Bridgford Foods: The snack food maker is slated to file its 10Q for its third quarter results by the end of the week (it does not issue press releases for earnings). The company has been hurt by recent jumps in commodity prices - especially the cost of beef and flour, so its latest results will likely not be profitable. On the other hand, they could produce as much as 6% rise in sales, to $31 million (thanks to increased sales momentum from Wal-Mart) which could give this very oversold stock, as much as a 15% lift. Price target action: raise from $9.75 to $10.00.

Jet Blue Airways: This one can do no wrong, and the only word that adequately describes the current state of its stock is "soar." Cowen just upgraded its opinion from market perform to outperform and sweetened its price target a staggering 50% from $10 to $15. The investment firm rationalizes that possible management changes will allow the carrier to increase utilization of its A320 aircrafts and its ability to add fee based fee-based revenue. In addition, falling fuel prices should provide a nice bonus. Price target action: raise from $14 to $15.

Pep Boys: The auto service and parts provider is scheduled to report its second quarter results on Sept. 9th before the market open. The company is forecasted to chalk up a modest 1% rise in sales to $534 million. Earnings are expected to drop one penny from 18 cents to 17 cents. I have a feeling these expectations are too modest, based on the way Mario Gabelli has been gobbling up the shares recently. That being said, the auto parts purveyor is way past due for a solid beat. In his latest 13F filing (covering April 1 to through June 30) Gabelli's Gamco fund purchased another 507,000 shares, and now owns 6.89 million shares. Additional big buyers in the quarter included Babson Capital Management acquiring 210,838 shares, and Copper Creek Partners Management, scooping up 273,000 shares.

Price target action: raise from $12 to $13.

Disclosure: The author is long FSYS, BRID, LUB, JBLU, PBY.

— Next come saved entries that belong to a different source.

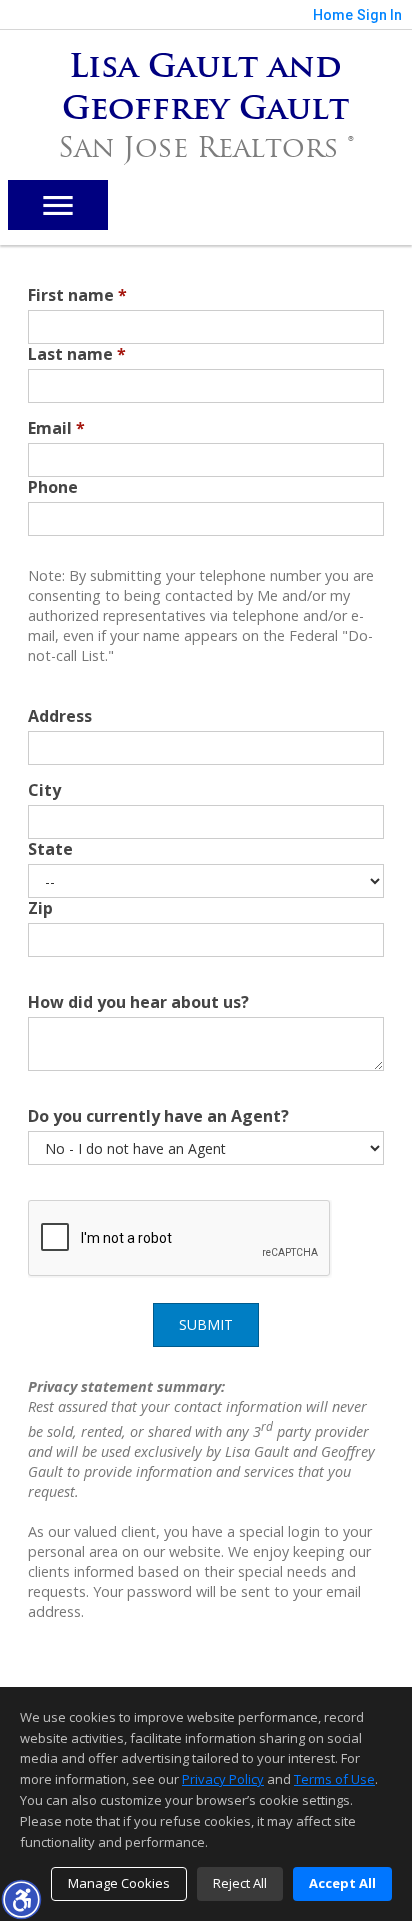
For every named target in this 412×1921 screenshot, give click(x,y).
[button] (21, 1899)
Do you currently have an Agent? (158, 1116)
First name (77, 295)
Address (60, 716)
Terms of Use (334, 1779)
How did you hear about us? (138, 1002)
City (44, 790)
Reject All (240, 1883)
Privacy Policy (223, 1779)
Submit (206, 1324)
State (50, 849)
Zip (40, 908)
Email (56, 428)
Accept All (342, 1883)
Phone (53, 487)
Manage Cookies (119, 1883)
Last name (77, 354)
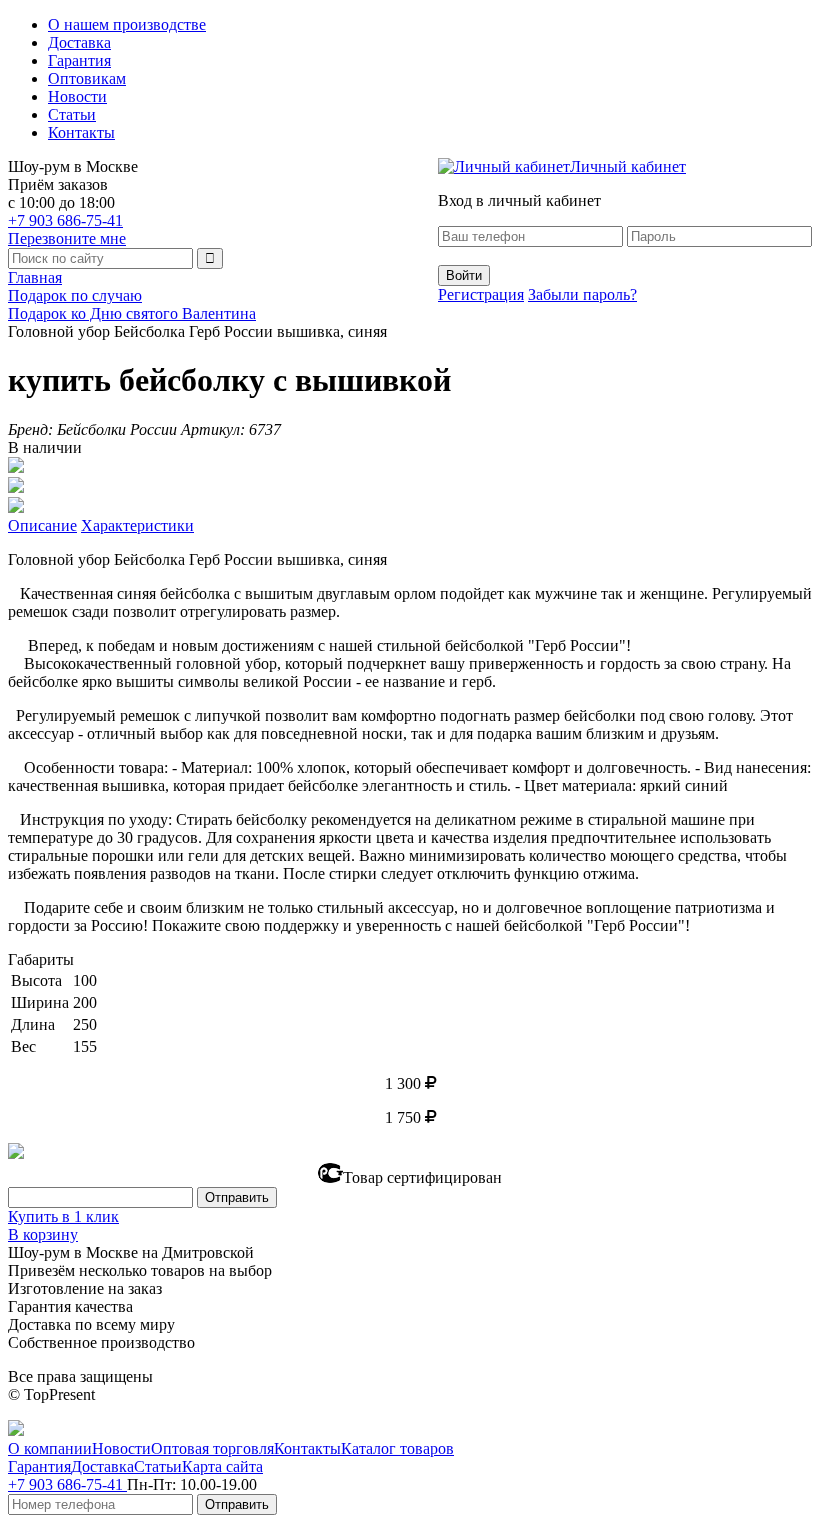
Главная (35, 277)
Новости (77, 96)
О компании (50, 1448)
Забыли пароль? (582, 294)
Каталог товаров (397, 1448)
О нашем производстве (127, 24)
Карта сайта (222, 1466)
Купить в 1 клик (63, 1216)
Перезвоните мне (67, 238)
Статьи (72, 114)
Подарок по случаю (75, 295)
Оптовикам (87, 78)
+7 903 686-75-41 (65, 220)
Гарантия (79, 60)
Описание (42, 525)
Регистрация (481, 294)
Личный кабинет (628, 166)
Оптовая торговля (212, 1448)
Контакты (81, 132)
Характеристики (137, 525)
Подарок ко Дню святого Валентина (132, 313)
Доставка (79, 42)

The author wrote this article themselves, and it expresses their own opinions. The author is not receiving compensation for it (other than from Seeking Alpha). The author has no business relationship with any company whose stock is mentioned in this article.

Editor's Note: This article covers one or more stocks trading at less than $1 per share and/or with less than a $100 million market cap. Please be aware of the risks associated with these stocks.